Peder Ulander, also an ex-Sunner who managed the Solaris development team and who took Java open source as well as having management positions at Linux distro MontaVista Networks and server appliance maker Cobalt Networks (eaten by Sun), is chief marketing officer at Cloud.com. Kevin Kluge, who was in charge of software engineering at email service provider Zimbra (eaten by Yahoo and passed on to VMware recently) is taking the same position at Cloud.com; he held various development positions at Corvigo, Sun, Openwave, and Portola Communications.

In effect, this is a bunch of Sunners heading for the clouds, as Sun itself tried to do a couple of times and failed.

According to Ulander, Cloud.com was founded about the same time as the open source Eucalyptus project and with same goal in mind: to create a framework for managing internal clouds based on various server hypervisors and adhering to emerging standards and APIs relating to virtual machines and clouds.

"Everybody was talking about it, but no one was actually doing it," says Ulander.

Eucalyptus Systems, the commercial entity behind its eponymous framework, started out with the goal of supporting Amazon's APIs for its EC2 public cloud on internal clouds running VMware ESX hypervisors; the company has since worked with Canonical, the company behind the Ubuntu Linux distro, to add support for KVM virtual machines to the Eucalyptus framework.

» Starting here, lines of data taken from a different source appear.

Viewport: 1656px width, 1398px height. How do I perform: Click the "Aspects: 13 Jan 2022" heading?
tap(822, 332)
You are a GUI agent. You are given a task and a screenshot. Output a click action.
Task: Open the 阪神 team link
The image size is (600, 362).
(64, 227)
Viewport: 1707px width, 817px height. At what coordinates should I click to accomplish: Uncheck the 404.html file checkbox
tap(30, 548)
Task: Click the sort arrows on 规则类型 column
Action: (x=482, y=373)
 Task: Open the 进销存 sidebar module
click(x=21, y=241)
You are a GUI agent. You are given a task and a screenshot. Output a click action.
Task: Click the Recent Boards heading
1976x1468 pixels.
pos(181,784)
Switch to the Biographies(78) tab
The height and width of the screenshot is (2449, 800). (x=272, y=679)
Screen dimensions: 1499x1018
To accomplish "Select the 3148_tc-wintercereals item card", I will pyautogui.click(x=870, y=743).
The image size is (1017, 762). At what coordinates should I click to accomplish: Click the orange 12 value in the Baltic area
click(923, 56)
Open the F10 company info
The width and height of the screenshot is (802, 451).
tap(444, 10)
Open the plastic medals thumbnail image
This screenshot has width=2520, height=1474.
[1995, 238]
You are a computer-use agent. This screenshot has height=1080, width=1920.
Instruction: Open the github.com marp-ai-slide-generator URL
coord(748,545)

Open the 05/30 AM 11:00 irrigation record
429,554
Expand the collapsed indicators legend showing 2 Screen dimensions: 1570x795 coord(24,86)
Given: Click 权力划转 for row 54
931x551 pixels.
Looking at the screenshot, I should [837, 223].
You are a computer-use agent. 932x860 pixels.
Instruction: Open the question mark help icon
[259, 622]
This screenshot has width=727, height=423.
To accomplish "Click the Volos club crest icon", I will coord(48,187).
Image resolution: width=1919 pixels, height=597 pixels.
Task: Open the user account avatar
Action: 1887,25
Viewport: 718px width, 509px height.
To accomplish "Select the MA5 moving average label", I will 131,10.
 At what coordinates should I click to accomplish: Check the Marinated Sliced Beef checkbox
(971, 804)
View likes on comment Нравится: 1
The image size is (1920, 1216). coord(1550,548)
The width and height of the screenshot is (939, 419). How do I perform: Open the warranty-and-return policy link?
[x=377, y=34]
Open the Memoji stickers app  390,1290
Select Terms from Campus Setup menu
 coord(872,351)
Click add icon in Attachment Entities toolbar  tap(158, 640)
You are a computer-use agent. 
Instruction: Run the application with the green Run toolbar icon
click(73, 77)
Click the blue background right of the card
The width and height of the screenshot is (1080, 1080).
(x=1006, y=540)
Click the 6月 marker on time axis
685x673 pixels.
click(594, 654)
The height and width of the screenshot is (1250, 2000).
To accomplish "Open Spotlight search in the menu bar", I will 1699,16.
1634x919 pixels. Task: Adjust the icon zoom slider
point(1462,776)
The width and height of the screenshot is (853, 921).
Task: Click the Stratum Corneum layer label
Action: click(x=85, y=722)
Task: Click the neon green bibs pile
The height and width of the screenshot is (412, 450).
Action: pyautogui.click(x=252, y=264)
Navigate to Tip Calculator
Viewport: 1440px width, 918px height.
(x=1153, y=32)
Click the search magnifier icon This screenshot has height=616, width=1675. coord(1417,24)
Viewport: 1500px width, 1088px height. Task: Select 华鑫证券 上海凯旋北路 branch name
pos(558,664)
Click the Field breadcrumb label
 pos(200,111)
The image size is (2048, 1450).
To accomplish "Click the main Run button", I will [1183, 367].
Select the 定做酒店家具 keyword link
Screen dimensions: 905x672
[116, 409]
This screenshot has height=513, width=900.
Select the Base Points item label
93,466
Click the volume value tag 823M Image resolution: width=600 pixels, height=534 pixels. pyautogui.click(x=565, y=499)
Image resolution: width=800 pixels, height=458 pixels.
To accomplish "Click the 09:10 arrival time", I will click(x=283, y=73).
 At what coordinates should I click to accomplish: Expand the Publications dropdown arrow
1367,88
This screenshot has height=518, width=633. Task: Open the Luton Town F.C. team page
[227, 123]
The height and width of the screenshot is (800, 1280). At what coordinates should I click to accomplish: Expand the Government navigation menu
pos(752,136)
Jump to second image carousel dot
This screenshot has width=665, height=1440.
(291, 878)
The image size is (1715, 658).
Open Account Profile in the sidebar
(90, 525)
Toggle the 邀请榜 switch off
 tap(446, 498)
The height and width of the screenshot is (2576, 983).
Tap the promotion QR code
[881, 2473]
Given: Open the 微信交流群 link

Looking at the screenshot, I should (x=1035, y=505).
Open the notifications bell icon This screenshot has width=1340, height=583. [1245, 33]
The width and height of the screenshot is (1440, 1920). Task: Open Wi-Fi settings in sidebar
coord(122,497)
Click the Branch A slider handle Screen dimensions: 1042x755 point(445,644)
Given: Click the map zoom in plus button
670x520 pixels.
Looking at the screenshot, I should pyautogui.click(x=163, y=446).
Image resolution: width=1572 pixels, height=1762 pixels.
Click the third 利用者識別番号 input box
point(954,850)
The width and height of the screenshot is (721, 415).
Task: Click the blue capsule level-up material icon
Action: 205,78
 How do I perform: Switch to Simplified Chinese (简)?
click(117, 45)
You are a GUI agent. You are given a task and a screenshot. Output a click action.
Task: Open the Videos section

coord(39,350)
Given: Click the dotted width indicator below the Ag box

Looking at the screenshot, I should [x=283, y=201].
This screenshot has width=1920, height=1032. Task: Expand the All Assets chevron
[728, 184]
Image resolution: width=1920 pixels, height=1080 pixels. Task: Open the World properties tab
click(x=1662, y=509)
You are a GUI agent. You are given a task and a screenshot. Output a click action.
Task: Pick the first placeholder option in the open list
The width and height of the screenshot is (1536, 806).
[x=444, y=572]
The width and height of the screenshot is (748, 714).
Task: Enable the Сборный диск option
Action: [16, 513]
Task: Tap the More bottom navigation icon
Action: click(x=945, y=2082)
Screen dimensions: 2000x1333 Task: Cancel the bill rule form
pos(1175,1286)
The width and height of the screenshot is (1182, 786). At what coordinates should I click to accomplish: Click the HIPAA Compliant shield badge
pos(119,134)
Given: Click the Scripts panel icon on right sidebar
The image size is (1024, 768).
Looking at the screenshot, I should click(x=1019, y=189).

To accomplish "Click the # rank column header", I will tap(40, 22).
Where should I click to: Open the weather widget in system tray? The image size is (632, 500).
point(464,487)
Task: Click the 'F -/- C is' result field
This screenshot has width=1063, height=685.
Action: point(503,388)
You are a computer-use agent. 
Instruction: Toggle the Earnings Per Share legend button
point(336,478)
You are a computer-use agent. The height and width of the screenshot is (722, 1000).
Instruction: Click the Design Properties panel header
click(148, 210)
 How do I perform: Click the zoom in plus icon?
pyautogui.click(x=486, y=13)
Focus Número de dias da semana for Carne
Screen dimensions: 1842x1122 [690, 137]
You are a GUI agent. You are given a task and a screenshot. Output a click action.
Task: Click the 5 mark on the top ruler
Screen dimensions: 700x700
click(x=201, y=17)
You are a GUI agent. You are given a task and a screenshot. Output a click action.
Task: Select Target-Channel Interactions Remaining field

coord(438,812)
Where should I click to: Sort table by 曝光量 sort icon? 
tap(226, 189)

Cloud.com's CloudStack software is trying to span more clouds, but has the same goal of creating a management framework that spans internal clouds based on a variety of hypervisors and virtual containers and commercial clouds like EC2, which use a customized Xen partition and a bunch of APIs for managing images, VMs, and virtual networks.

Like Eucalyptus, Cloud.com is open sourcing its code, but not quite all of it. Ulander says that 98 per cent of the code in the CloudStack management framework has been open sourced under the GPL v3 license, with the exception of the billing mechanisms the company has created so service providers and IT organizations can do chargeback to the customers or departments that consume virtualized servers, networks, and storage; the enterprise connectors and APIs that Cloud.com has created to link to various servers and storage arrays, such as Cisco Systems' Unified Computing System blade servers or EMC disk arrays are also not open source.

The CloudStack software supports Amazon's Web Services API and is hewing to VMware's vCloud and Citrix' Cloud Center frameworks and related APIs as well, according to Ulander. The software also provides a security layer that can isolate processing, networking, and storage resources in a number of different ways, including by user, by physical location, and by deployment environment. The tool creates and maintains and image library, catalogs of applications, and templates that are used to spin up application stacks quickly on virtualized x64 iron.